Dans la littérature portugaise du tournant du siècle, il existe pourtant un consensus sur ce qu'est la ville à cette époque. De nombreux auteurs, parmi les plus célèbres, ont écrit sur Lisbonne. Du coté du roman réaliste, le Lisbonne d'Eça de Queiroz, c'est avant tout le Chiado et le Bairro Alto, les deux collines qui surplombent la Baixa, le centre-ville qui s'étend entre la place du Rossio et la place du Commerce. Les autres quartiers environnants, Graça et Sé à l'est, mais surtout Lapa, plus à l'ouest en direction d'Alcântara, sont aussi souvent cités 203 . Une grande partie de l'action de« La tragédie de la rue des Fleurs" (A Tragédia da Rua das Flores) se déroule dans une zone comprise entre les quais de Cais do Sodré et le Chiado. Ainsi, Eça de Queiroz néglige-t-il le Lisbonne des quartiers occidentaux. Il est vrai que l'auteur des Mayas qui écrit à la fin du siècle – il meurt à Paris en 1900 – évoque surtout la ville qu'il a connue dans les années 1860 avant de quitter le Portugal pour entamer une carrière diplomatique. Mais plus tard, le Lisbonne des poètes modernistes – Fernando Pessoa, Mário de Sá-Carneiro, Almada Negreiros – n'a guère changé. Il reste confiné aux territoires qui entourent la Baixa 204 . Quand Pessoa évoque le vallon d'Alcântara dans un curieux petit guide touristique, c'est pour décrire l'aqueduc des Eaux-libres,« magnifique exemple du talent des ingénieurs d'antan", puis pour inviter les visiteurs à remonter la Calçada da Tapada en direction du palais d'Ajuda, en évitant ainsi la place du Calvário et le cœur du quartier 205 .
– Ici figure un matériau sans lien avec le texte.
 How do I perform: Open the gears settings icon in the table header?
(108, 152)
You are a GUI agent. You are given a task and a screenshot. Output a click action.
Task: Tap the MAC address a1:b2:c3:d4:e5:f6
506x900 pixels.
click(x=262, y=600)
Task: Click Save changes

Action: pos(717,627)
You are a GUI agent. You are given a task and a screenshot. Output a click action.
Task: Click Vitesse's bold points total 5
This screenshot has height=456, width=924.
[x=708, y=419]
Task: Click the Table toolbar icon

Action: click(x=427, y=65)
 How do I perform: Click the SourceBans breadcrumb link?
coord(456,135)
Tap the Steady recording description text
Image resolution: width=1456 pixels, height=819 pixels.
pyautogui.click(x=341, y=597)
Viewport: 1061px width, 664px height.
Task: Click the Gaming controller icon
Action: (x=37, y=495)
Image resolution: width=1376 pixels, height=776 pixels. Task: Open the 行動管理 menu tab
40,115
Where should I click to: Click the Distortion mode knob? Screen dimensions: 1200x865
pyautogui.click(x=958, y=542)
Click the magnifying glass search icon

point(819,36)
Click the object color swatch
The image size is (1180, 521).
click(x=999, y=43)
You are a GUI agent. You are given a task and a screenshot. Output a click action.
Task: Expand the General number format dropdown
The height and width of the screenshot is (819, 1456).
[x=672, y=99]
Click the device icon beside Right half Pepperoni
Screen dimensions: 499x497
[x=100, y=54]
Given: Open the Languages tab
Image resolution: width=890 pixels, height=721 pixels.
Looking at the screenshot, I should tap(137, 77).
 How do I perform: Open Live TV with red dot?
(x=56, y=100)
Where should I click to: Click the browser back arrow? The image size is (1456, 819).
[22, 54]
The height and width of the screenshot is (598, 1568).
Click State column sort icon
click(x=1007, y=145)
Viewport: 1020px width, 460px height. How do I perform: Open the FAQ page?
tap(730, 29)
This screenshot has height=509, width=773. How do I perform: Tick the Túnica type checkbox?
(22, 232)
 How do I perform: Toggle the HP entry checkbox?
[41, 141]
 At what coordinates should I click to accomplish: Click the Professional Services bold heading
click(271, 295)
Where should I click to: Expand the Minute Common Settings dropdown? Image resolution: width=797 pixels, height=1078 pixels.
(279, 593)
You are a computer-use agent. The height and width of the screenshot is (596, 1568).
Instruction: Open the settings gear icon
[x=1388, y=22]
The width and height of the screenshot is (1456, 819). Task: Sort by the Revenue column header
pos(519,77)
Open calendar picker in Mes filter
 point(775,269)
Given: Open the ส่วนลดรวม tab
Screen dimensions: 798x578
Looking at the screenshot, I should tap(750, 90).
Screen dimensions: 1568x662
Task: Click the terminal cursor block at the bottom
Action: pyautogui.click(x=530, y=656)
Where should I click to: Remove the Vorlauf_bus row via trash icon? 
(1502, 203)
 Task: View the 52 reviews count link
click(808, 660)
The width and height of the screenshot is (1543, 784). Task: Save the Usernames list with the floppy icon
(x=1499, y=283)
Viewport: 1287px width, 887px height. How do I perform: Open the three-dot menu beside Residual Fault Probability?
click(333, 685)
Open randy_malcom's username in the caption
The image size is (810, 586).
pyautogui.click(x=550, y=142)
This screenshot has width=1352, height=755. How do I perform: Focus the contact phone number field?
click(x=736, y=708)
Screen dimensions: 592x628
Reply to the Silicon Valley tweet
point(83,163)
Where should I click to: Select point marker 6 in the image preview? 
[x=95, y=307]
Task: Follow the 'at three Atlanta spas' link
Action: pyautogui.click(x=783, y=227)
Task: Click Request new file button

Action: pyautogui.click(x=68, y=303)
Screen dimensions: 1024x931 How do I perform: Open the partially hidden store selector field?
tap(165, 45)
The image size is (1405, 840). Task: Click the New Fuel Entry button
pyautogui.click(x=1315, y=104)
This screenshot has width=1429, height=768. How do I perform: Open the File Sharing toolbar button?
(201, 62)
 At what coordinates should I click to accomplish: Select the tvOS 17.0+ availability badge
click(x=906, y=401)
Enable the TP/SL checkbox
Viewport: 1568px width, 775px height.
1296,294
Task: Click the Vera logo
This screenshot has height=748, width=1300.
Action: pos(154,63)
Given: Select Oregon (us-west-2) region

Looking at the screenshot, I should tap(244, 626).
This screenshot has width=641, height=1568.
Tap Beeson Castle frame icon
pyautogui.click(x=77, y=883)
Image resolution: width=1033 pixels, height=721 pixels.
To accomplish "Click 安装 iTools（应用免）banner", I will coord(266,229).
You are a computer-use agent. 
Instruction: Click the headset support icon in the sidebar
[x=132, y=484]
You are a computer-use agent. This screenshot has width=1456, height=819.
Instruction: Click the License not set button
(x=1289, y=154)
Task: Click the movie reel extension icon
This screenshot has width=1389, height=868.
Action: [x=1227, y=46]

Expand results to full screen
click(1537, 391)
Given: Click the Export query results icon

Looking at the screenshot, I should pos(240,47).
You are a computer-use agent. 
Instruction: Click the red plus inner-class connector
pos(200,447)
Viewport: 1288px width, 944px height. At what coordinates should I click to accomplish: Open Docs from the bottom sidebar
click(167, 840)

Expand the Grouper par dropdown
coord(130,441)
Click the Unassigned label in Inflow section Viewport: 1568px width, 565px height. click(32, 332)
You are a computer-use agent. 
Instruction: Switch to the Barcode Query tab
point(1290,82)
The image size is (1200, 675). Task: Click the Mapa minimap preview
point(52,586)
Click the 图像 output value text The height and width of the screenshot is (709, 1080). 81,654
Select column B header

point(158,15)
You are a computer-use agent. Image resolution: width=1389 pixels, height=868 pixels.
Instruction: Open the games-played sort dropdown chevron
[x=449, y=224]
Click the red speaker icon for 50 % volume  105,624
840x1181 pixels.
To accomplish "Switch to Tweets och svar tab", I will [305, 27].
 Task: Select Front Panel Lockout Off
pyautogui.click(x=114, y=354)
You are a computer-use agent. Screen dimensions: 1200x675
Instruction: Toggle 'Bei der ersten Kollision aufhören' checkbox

Les plans et les cartes de Lisbonne publiés au XIXe siècle et durant la première moitié du XXe siècle traduisent aussi cette hésitation à inclure Alcântara dans la ville. On peut se référer principalement à quatre types de documents : les cartes ou plans du site de Lisbonne qui proposent le plus souvent une vue panoramique de la ville à partir du Tage, les plans de la commune qui respectent les divisions administratives, les plans de la ville qui n'ont pas de critères précis pour fixer les limites du territoire représenté, et enfin les cartes où la ville est intégrée dans un environnement géographique, l'estuaire du Tage puis la banlieue au tournant du siècle 206 . Les représentations cartographiques de la capitale s'accordent à fixer la limite conventionnelle de la ville du côté occidental, au vallon d'Alcântara. L'intégration de l'ensemble de la paroisse civile d'Alcântara à la commune de Lisbonne après 1885 ne change rien. Les documents postérieurs ignorent les quartiers qui s'étendent au-delà de la ligne de chemin de fer (plans de 1888 et 1891). Le plan touristique de 1906 fait figurer la rivière d'Alcântara, la gare du même nom, les quais le long du Tage. Le début de la Rua Fabrica da Pólvora est également ébauché mais la Rua da Cruz et la Rua Feliciano de Sousa sont déjà en dehors de l'espace représenté. Pour avoir une image intégrale d'Alcântara, il faut se reporter aux documents consacrés à Lisbonne et à ses environs (cartes de 1831, 1871, 1891 et dessin des années 1840). Alcântara est alors représenté en raison de sa situation en bordure du Tage – Panorama des années 1840 – ou comme le simple élément d'un ensemble géographique bien plus vaste qui correspond à la région de l'estuaire du fleuve. Seuls les plans à petite échelle – carte topographique de 1856/1858 à l'échelle 1/1000 et plan touristique du début du XXe siècle à l'échelle 1/10000 – replacent Alcântara dans la continuité d'un tissu urbain.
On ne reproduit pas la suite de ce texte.